> _Direction 1_
Retype part of the image filtering writeup word for word, beginning at the words "Part 1.1: Convolutions" and stopping after "a box filter.".

> _Document excerpt_
Overview

In this project, we explore filters and frequencies in images. We first implement convolutions and create simple edge detectors with finite difference filters. We also explore image sharpening, hybrid images, and laplacian image pyramids. Using these tools we create fun hybrid images and multiresolution blended images!

Part 1.1: Convolutions from Scratch

In this part, we implement convolutions from scratch using nested for loops. We first create a simple function that uses four nested for loops to perform a convolution. In this implementation, we naively sum each individual product for each pixel of the image with the kernel. We then create a function that uses two nested for loops with numpy operations to perform a convolution. In this implementation, we instead use np.dot to perform the convolution for each window slide of the kernel on the image. For both of these implementations, we pad the image with zeros based on the size of the kernel. We also flip the kernel to make sure we are performing "real" convolution. We then compare the results of these two functions and scipy.signal.convolve2D for a simple grayscale image of me and a box filter.

All of these methods used 0 padding for the image, thus treating the edges of the image the same. We use scipy.signal.convolve2D with mode='same', boundary='fill', and fillvalue=0 to perform the convolution the same way. I double checked that all of these methods gave the same results by running np.allclose on the results of the three functions. Code snippets are shown below.

def conv_with_four_loops(image, kernel):
    kernel_h, kernel_w = kernel.shape
    padding_h, padding_w = kernel_h // 2, kernel_w // 2
    image_padded = np.pad(image, ((padding_h, padding_h), (padding_w, padding_w)), mode='constant')
    kernel_flipped = np.flip(kernel, axis=(0, 1))
    result_image = np.zeros_like(image)

> _Direction 2_
Turn a run of the records into a numbered list, leaving out blank lines: begin at the line that has "You are a computer-use agent. The height" and stop after the line that has "tap(1304, 155)".

> _Recorded information_
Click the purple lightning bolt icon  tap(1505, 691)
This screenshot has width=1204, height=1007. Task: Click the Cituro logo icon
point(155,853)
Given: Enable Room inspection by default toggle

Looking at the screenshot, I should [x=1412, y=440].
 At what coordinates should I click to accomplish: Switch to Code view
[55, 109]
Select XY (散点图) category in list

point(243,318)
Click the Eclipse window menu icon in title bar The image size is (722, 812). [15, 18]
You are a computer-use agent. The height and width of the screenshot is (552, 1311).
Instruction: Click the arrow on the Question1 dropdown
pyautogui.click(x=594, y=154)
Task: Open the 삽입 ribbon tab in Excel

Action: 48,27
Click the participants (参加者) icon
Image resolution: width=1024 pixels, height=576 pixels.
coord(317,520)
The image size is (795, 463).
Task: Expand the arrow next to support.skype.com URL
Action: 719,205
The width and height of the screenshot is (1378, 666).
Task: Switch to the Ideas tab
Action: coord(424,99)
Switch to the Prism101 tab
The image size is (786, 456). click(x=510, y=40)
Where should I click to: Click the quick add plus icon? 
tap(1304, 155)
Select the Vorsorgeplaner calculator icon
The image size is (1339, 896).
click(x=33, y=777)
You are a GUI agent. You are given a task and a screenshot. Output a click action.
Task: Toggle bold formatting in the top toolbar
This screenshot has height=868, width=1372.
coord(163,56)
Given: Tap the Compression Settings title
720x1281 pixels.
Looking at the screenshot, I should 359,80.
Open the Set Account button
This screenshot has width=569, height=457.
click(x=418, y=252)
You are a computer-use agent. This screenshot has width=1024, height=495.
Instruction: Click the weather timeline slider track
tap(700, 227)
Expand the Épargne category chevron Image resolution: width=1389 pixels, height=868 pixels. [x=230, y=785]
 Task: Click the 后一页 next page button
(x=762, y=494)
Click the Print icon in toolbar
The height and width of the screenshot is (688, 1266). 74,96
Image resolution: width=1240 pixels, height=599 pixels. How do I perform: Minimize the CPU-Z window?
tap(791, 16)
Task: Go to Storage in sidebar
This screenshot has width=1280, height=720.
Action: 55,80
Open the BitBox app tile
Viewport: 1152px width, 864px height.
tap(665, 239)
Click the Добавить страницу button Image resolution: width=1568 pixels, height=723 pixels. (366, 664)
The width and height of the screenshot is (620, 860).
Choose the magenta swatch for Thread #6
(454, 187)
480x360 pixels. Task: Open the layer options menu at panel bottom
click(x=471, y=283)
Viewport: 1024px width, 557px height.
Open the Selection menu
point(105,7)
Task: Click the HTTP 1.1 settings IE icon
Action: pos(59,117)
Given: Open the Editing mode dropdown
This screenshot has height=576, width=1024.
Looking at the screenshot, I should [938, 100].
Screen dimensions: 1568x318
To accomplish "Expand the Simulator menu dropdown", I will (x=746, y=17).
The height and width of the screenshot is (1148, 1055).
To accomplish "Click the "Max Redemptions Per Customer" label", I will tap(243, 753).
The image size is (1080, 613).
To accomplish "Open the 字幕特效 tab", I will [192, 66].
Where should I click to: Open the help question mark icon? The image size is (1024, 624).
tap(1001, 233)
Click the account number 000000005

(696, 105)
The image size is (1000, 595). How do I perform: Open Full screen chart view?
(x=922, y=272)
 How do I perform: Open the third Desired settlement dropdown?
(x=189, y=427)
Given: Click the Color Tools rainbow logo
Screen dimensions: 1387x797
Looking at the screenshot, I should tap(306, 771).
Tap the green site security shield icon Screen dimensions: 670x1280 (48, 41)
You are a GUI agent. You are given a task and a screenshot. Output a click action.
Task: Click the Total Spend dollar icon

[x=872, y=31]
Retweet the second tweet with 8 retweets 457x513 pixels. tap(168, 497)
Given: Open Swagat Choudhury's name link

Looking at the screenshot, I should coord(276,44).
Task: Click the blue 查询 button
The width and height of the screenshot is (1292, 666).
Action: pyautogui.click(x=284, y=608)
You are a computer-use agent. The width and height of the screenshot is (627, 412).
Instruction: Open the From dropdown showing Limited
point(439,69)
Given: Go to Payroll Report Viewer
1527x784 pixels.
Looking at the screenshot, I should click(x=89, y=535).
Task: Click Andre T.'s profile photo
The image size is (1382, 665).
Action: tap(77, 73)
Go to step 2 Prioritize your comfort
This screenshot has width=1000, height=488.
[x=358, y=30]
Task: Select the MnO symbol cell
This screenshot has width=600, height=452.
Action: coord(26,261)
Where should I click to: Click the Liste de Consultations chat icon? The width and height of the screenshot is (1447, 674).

> _Written reply 1_
Part 1.1: Convolutions from Scratch

In this part, we implement convolutions from scratch using nested for loops. We first create a simple function that uses four nested for loops to perform a convolution. In this implementation, we naively sum each individual product for each pixel of the image with the kernel. We then create a function that uses two nested for loops with numpy operations to perform a convolution. In this implementation, we instead use np.dot to perform the convolution for each window slide of the kernel on the image. For both of these implementations, we pad the image with zeros based on the size of the kernel. We also flip the kernel to make sure we are performing "real" convolution. We then compare the results of these two functions and scipy.signal.convolve2D for a simple grayscale image of me and a box filter.

> _Written reply 2_
1. You are a computer-use agent. The height and width of the screenshot is (552, 1311).
2. Instruction: Click the arrow on the Question1 dropdown
3. pyautogui.click(x=594, y=154)
4. Task: Open the 삽입 ribbon tab in Excel
5. Action: 48,27
6. Click the participants (参加者) icon
7. Image resolution: width=1024 pixels, height=576 pixels.
8. coord(317,520)
9. The image size is (795, 463).
10. Task: Expand the arrow next to support.skype.com URL
11. Action: 719,205
12. The width and height of the screenshot is (1378, 666).
13. Task: Switch to the Ideas tab
14. Action: coord(424,99)
15. Switch to the Prism101 tab
16. The image size is (786, 456). click(x=510, y=40)
17. Where should I click to: Click the quick add plus icon? 
18. tap(1304, 155)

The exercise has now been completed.